La scrittura di Letizia Muratori riprende sempre in se stessa la medesima struttura del racconto, una lingua piana diretta che però ad un certo punto si increspa generando l’imprevisto stesso del racconto – come se fosse messo in mostra prima ancora che dal senso delle sue parole dalla loro forma. Lo stesso avviene aprendo i racconti come mappe: si può notare infatti come siano capaci di raccontare con estrema raffinatezza di linguaggio molto più di quello che viene detto perché, come poche (e pochi) in Italia, Letizia Muratori sa con assoluta precisione come dire le cose dando loro corpo vivo.
Spifferi è mosso da due elementi a tratti contrastanti, il caos che sottende la narrazione di storie per certi versi malinconiche, se non decadenti, e l’ironia che da un lato calmiera il rischio che tutto prenda fuoco da un momento all’altro, ridefinendosi sotto forma di tragedia o di epica, stendendo infine una specie di allegria perturbante a tutta la narrazione.
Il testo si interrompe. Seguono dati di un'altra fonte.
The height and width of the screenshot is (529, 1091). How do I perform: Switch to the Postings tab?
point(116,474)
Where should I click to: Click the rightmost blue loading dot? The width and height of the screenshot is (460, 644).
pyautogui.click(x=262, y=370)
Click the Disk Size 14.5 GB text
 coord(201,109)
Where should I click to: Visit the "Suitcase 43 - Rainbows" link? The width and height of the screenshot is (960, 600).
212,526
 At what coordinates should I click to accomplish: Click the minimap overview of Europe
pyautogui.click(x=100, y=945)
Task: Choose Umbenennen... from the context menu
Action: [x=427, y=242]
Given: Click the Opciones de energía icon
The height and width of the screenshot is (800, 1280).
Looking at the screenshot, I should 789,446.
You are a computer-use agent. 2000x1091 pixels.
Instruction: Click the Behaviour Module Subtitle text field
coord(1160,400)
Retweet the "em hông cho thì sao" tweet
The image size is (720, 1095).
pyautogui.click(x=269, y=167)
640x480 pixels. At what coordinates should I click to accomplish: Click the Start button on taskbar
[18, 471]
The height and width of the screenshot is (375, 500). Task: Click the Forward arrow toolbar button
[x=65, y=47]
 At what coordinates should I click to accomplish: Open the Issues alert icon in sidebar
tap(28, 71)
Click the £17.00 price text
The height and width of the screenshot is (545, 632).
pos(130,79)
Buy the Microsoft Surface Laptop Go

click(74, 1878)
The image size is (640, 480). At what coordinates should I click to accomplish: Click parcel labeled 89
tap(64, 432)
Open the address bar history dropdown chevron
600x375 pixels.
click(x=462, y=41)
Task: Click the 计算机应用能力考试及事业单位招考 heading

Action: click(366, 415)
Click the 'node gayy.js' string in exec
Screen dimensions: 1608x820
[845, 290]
Mi spiaceva dirglielo, ma non emanava un buon odore. Come tutte le persone molto magra risultava sempre pulito, in ordine, ma l’assenza di sapone alla lunga inquina anche gli scheletri.
Sei racconti, sei movimenti attorno alle ossessioni contemporanee, la morte, il tempo, la solitudine, l’ecologia, il sesso, le migrazioni, la metropoli, la casa. Tutti temi forti, sostanzialmente ovvi, eppure come mostra Letizia Muratori possibili di essere raccontati nuovamente, un’altra volta e un’altra volta ancora, ma sempre in maniera diversa e viva. Sei racconti che a tratti sembrano sei ripetizioni musicali, un libro che fa così della sua compattezza un’inesauribile lettura e rilettura, un testo che si avvicina da un lato alle narrazioni autobiografiche oggi molto di moda, ma senza prenderne la pesantezza emotiva e dall’altro riscoprendo in parte le mitologie brevi dei racconti, la bellezza della loro instancabile rapidità.